Reset Networking and install .mobileconfig file

macdsl
New Contributor III

I'm trying to get a Self Service entry set up for my users that:
Removes a older .mobileconfig file that should no longer be used.
Installs a .mobileconfig file
Deletes 2 Wireless Networks for the user
Deletes the keychain entries for said 2 wireless Networks for the user

I have the various parts Working in ARD; but I don't know how to put it together in Casper to create a Self-Service entry.

Screenshots for: Copy .mobileconfig
Remove SSID's
Installs mobileconfig as root

I can get the .mobileconfig file installed into the JSS, that's no problem.
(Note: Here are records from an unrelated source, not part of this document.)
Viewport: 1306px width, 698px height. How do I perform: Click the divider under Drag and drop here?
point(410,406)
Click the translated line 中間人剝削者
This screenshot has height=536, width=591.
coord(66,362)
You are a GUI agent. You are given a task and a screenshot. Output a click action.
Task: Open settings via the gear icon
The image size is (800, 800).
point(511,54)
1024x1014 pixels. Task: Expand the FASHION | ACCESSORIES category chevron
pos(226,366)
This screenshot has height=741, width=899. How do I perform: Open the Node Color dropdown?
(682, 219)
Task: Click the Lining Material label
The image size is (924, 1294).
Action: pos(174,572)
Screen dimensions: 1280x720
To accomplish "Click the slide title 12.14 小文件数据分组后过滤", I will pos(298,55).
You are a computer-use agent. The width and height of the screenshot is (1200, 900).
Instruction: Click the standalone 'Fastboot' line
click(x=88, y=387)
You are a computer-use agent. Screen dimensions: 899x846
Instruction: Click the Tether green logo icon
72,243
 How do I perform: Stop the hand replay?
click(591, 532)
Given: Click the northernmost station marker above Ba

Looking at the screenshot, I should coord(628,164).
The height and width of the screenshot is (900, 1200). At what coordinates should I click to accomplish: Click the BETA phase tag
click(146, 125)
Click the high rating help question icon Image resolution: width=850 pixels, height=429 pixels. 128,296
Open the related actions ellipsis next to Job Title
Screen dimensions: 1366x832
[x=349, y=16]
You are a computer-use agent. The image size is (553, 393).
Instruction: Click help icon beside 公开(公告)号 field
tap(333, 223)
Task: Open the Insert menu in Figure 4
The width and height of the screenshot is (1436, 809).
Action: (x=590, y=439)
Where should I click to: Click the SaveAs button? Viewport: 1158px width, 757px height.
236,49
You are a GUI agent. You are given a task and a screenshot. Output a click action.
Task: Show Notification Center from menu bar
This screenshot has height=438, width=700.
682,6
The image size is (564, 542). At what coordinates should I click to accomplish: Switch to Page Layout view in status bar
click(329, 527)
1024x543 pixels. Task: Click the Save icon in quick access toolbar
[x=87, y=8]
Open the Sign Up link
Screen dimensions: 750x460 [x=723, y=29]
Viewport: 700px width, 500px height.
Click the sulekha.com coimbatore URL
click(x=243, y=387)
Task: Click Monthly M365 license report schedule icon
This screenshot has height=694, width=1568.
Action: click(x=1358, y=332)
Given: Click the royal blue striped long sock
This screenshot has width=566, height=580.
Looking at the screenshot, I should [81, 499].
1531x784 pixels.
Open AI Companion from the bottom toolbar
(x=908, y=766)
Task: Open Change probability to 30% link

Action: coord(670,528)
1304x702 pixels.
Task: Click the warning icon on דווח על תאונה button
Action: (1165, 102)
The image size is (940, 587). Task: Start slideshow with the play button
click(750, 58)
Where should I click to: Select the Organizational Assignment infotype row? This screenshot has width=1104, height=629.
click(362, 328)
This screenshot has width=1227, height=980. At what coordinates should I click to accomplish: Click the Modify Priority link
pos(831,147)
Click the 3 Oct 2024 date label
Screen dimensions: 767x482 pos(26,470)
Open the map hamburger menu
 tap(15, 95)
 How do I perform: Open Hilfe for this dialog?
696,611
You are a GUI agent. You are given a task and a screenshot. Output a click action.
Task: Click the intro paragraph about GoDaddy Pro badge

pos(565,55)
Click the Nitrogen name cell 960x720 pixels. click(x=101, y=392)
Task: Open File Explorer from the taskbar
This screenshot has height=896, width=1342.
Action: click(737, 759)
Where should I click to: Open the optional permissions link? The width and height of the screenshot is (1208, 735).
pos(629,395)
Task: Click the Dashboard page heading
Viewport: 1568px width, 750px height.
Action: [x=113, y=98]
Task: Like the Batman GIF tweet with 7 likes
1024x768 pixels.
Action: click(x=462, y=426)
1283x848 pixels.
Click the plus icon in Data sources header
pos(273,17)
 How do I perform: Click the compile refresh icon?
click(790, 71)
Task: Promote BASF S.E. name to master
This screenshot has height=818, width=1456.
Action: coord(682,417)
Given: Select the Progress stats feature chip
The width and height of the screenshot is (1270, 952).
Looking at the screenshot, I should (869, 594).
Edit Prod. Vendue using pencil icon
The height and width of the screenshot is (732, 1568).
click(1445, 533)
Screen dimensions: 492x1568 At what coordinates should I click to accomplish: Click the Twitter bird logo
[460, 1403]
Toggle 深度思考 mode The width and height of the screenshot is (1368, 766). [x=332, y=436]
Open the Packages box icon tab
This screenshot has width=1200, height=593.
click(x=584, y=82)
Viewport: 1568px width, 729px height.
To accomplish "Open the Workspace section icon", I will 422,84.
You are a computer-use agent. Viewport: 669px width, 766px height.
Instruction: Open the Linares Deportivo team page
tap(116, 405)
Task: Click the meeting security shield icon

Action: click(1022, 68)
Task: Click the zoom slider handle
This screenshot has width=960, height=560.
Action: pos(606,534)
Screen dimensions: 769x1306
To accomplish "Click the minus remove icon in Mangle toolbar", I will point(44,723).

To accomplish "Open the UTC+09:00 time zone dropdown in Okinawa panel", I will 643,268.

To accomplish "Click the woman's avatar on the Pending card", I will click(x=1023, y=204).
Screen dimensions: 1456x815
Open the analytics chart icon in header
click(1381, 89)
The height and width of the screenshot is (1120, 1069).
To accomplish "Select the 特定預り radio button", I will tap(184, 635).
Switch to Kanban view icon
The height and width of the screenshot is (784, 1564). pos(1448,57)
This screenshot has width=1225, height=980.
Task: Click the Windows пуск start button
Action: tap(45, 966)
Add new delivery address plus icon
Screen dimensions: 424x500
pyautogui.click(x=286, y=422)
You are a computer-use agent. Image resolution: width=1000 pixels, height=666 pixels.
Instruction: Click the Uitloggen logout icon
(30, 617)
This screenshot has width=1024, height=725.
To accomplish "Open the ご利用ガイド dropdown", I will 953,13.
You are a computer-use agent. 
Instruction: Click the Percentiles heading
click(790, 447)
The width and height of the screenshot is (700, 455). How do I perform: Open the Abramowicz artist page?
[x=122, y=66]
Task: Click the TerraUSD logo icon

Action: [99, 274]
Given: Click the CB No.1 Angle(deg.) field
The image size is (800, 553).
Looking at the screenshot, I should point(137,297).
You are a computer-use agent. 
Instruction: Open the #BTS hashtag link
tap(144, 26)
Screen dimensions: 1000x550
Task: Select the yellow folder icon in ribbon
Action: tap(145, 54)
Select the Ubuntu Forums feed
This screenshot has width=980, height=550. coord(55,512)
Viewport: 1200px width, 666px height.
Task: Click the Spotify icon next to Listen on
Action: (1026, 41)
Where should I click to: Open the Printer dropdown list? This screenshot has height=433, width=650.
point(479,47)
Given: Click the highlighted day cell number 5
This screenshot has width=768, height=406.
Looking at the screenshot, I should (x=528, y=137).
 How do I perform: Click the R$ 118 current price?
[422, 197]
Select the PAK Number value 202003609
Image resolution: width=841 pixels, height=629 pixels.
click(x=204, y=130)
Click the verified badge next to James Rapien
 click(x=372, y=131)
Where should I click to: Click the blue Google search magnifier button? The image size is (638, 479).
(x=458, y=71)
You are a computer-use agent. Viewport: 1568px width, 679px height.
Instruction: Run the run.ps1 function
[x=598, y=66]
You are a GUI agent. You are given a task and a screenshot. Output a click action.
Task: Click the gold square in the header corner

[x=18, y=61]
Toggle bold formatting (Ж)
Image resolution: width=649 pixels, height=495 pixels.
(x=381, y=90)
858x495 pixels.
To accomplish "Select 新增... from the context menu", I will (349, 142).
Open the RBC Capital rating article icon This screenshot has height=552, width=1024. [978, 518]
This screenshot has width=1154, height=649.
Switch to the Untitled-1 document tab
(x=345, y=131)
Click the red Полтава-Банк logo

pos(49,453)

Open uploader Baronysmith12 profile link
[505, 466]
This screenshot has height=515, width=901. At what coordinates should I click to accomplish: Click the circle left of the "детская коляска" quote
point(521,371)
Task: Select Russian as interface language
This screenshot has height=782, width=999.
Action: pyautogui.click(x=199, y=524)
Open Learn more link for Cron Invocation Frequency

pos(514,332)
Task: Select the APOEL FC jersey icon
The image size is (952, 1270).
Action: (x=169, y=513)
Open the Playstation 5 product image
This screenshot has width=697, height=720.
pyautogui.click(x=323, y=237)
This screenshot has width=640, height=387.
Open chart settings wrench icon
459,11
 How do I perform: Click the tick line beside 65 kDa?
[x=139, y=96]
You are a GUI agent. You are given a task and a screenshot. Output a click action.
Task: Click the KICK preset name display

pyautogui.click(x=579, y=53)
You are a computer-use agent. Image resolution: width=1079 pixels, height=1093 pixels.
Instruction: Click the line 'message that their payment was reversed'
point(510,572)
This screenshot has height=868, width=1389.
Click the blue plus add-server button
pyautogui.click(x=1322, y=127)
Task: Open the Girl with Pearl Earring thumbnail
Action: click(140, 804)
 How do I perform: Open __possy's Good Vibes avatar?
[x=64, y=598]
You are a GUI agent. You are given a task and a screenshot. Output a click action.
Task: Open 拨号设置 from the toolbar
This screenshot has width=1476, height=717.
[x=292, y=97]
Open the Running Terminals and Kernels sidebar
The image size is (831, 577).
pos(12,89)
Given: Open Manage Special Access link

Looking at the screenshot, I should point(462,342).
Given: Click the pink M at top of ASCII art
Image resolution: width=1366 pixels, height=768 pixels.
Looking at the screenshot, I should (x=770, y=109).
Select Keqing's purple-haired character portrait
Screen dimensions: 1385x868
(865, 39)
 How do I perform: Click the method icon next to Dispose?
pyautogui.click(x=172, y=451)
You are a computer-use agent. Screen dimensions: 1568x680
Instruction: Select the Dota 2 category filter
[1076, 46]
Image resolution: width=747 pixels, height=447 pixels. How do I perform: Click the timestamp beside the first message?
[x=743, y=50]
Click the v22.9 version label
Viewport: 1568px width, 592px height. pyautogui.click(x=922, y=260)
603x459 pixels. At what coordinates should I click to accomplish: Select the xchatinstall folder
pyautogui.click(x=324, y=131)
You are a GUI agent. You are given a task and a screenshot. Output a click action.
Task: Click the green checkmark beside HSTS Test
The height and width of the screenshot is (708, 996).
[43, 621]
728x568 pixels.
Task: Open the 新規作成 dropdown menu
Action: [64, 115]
I'm trying to set up a Self Service Entry that a user could just click on, and all this is done for them.
Also excellent would be a pop-up afterwards saying "Now that your Wireless is reset, you have to log back on. Please select (WiFi Group) and enter your username (first.last@domain.org) and password"

My machines are all less than 1.5 years old Air's and Macbook Pro's Retina.
If you have any advice on putting this all together as a single self-service entry, it would be appreciated.

Thanks!

6658fb8ba571457bbbb86496798156bf
5827f02ae4e3452aa8ce50f49d0ceed1
9a10d3bed6ee4a079b218b9a32198c27

2 REPLIES 2

brandonusher
Contributor II

If you want to have the profile copied to the machine, rather than the JSS managing the mobileconfig profile you can do the following steps:

Prep Work:

  • Create a DMG with Composer of putting the profile in it's place
  • Create a script in the JSS for installing the profile from the /tmp/ location
  • Create a script in the JSS for removing the wireless network
  • Create an Extension attribute with a script that says whether or not the keychain has the wifi networks.
  • Create a Smart Group that is based on the extension attribute above, so if the computer has the profile installed then it's a part of the group. This will be known as the "Fixed Computers" for my purposes, but you can change the name to whatever you want
  • Create a Smart Group that is based on the extension attribute above, so if the computer is not a member of the Fixed Computers, they are in this one. This will be known as the "Unfixed Computers" for my purposes, but you can change the name to whatever you want

Setup:

  • Create a policy based on the Unfixed Computers and make it execute the script once per computer. Lay down the package you created with the new profile as well as make the after script the one to install the profile from the /tmp/ location
  • Create another policy based on the Fixed Computers and make it execute the script once per user and make it run the script to delete the settings from the keychain. See my modification below for a version of the script that can be run from the JSS and still run as the user

My Modified Script:

#!/bin/sh
loggedInUser=`python -c 'from SystemConfiguration import SCDynamicStoreCopyConsoleUser; import sys; username = (SCDynamicStoreCopyConsoleUser(None, None, None) or [None])[0]; username = [username,""][username in [u"loginwindow", None, u""]]; sys.stdout.write(username + "
");'`
sudo su $loggedInUser
<<enter the rest of your script>>

Edit: It should be noted that I wrote this up going off memory and without testing the script. I apologize ahead of time if this does not work on the first try.

bentoms
Release Candidate Programs Tester

@macdsl just a quick tip. JAMF commands/policies run as root.

So if testing via ARD run all as root.

The above screenshots you posted had some running as the user.

Also, accessing another users keychain can sometimes be problematic.